**Information shown**
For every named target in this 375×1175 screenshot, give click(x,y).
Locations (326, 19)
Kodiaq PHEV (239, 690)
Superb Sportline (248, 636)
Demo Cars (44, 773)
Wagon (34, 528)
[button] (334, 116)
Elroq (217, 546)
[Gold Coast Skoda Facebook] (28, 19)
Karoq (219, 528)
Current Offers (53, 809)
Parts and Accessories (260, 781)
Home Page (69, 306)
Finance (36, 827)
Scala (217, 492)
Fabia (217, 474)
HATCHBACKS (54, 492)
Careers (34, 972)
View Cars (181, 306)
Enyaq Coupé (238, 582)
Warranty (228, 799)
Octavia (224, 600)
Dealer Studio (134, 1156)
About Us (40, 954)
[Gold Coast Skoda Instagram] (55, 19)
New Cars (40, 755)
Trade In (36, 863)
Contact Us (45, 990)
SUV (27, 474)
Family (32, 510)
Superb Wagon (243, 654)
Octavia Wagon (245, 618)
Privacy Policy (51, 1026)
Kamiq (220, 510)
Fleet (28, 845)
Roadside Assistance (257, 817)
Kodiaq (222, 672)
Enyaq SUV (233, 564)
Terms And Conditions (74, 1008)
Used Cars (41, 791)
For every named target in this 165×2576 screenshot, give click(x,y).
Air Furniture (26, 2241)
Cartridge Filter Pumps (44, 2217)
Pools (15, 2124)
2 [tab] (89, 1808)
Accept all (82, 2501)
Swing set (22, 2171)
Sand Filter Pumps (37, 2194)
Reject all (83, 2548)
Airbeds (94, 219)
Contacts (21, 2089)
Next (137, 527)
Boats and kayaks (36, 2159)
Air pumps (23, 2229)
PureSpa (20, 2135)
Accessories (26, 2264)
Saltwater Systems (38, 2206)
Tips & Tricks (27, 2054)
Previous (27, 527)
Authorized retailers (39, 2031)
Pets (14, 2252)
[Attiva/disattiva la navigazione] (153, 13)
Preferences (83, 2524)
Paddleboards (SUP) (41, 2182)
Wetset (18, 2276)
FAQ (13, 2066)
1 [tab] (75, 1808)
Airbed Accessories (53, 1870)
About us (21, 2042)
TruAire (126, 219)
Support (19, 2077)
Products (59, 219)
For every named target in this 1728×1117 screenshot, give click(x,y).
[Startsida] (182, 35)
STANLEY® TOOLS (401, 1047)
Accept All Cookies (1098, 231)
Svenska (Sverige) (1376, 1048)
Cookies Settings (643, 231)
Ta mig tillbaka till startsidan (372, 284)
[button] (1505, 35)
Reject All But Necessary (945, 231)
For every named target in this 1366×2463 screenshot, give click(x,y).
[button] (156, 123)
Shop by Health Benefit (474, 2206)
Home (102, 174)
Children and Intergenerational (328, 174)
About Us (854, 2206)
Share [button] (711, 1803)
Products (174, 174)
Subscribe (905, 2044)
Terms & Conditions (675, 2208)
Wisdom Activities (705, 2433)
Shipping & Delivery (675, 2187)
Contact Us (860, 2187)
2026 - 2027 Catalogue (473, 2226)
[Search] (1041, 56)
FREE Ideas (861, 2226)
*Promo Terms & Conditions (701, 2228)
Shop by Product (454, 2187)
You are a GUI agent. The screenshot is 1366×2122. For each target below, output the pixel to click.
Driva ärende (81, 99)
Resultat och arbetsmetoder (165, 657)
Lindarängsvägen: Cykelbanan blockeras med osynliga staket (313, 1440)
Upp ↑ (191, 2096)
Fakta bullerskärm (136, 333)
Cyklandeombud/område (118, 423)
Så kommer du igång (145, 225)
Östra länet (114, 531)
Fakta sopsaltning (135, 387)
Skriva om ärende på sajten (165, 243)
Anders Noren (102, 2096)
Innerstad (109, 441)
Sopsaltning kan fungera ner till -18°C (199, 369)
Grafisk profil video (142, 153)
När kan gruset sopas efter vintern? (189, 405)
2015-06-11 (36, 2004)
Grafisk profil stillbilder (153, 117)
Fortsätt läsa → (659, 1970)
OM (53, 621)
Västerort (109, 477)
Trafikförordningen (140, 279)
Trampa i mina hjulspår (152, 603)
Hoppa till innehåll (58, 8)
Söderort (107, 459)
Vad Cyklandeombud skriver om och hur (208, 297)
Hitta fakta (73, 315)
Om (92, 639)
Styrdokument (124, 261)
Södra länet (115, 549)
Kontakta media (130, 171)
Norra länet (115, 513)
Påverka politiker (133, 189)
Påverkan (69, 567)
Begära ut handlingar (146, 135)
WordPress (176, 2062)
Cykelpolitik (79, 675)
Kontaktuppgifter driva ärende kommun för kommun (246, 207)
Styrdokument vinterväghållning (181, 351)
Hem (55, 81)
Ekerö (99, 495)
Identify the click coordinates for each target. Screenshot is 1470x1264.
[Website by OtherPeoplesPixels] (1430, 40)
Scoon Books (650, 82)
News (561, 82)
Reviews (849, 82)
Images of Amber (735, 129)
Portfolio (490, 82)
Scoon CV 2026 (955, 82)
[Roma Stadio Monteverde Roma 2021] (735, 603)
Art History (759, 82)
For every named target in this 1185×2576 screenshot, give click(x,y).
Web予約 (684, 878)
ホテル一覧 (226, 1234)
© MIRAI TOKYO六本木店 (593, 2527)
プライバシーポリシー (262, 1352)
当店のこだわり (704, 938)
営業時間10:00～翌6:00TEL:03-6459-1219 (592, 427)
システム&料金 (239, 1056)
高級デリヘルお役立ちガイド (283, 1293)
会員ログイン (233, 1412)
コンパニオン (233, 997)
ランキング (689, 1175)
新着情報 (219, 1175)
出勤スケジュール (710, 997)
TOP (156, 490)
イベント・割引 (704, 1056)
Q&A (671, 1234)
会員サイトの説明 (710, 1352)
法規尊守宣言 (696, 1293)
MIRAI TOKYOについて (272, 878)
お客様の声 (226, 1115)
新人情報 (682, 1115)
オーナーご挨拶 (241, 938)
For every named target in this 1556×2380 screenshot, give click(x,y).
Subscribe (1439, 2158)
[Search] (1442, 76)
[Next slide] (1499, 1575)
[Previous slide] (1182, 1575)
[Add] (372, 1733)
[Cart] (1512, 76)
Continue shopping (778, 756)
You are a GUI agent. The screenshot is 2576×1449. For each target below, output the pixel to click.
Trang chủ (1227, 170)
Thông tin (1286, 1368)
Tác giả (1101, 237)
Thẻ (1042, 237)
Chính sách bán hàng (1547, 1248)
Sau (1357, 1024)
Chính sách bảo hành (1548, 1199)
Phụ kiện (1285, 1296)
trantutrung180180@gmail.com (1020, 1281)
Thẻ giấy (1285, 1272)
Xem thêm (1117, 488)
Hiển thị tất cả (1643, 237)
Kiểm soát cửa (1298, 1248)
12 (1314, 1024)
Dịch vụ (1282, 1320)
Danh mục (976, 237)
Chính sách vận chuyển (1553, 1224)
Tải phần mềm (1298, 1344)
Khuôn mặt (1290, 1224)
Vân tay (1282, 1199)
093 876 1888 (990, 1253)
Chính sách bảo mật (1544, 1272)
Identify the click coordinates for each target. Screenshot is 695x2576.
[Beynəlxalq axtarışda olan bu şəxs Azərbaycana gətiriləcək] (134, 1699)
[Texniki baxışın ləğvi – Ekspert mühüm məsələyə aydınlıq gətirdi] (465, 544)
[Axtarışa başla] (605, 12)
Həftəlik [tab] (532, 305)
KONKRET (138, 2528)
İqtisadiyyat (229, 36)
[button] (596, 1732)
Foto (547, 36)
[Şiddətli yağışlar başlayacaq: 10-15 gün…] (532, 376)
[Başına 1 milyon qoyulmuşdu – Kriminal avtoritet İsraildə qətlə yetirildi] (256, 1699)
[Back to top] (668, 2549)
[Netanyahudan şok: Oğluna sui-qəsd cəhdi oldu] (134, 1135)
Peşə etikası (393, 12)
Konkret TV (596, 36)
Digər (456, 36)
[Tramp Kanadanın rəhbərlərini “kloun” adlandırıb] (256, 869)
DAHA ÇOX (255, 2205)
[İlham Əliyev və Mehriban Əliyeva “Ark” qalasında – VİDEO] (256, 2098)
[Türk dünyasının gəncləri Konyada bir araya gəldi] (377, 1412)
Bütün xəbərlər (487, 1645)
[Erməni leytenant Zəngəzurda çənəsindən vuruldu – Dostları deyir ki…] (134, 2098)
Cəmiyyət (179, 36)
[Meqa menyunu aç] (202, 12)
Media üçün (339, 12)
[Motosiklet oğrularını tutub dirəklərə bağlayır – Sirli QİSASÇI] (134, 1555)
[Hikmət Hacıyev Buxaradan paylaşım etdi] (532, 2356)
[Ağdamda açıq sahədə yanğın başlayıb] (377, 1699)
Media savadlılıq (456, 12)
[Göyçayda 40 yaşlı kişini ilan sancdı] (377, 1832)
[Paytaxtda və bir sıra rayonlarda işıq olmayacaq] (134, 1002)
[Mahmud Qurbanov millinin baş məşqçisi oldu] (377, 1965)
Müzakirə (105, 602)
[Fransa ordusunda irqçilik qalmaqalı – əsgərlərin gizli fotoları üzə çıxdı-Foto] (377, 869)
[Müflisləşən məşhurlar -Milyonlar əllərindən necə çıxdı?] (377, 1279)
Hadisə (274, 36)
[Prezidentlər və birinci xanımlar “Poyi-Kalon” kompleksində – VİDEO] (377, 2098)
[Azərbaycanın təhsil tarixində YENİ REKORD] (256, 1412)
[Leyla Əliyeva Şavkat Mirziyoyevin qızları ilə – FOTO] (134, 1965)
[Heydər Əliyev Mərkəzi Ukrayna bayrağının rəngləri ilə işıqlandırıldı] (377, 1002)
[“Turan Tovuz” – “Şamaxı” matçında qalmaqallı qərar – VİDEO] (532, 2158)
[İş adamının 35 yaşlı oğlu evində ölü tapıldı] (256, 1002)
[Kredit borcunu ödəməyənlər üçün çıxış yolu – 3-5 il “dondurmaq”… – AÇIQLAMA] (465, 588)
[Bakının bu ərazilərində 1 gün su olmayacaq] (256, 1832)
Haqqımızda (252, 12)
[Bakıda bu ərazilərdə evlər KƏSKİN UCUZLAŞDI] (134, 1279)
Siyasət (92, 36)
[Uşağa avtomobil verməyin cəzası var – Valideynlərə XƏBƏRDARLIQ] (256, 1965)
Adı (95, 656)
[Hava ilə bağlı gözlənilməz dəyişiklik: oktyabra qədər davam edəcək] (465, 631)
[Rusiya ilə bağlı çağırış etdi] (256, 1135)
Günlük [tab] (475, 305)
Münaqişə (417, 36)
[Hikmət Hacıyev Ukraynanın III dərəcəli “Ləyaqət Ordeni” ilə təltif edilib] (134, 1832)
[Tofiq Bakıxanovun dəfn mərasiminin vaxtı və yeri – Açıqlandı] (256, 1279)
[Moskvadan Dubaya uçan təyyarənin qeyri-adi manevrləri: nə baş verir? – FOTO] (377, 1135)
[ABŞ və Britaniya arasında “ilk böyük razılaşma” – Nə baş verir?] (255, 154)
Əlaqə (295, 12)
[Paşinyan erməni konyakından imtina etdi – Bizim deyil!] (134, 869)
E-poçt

**Task prompt**
Would you print exactly and only the lines of the material above that run from the line with "Home (102, 174)" through the line with "Vad Cyklandeombud skriver", both included?

**Output for this task**
Home (102, 174)
Children and Intergenerational (328, 174)
About Us (854, 2206)
Share [button] (711, 1803)
Products (174, 174)
Subscribe (905, 2044)
Terms & Conditions (675, 2208)
Wisdom Activities (705, 2433)
Shipping & Delivery (675, 2187)
Contact Us (860, 2187)
2026 - 2027 Catalogue (473, 2226)
[Search] (1041, 56)
FREE Ideas (861, 2226)
*Promo Terms & Conditions (701, 2228)
Shop by Product (454, 2187)
You are a GUI agent. The screenshot is 1366×2122. For each target below, output the pixel to click.
Driva ärende (81, 99)
Resultat och arbetsmetoder (165, 657)
Lindarängsvägen: Cykelbanan blockeras med osynliga staket (313, 1440)
Upp ↑ (191, 2096)
Fakta bullerskärm (136, 333)
Cyklandeombud/område (118, 423)
Så kommer du igång (145, 225)
Östra länet (114, 531)
Fakta sopsaltning (135, 387)
Skriva om ärende på sajten (165, 243)
Anders Noren (102, 2096)
Innerstad (109, 441)
Sopsaltning kan fungera ner till -18°C (199, 369)
Grafisk profil video (142, 153)
När kan gruset sopas efter vintern? (189, 405)
2015-06-11 (36, 2004)
Grafisk profil stillbilder (153, 117)
Fortsätt läsa → (659, 1970)
OM (53, 621)
Västerort (109, 477)
Trafikförordningen (140, 279)
Trampa i mina hjulspår (152, 603)
Hoppa till innehåll (58, 8)
Söderort (107, 459)
Vad Cyklandeombud skriver om och hur (208, 297)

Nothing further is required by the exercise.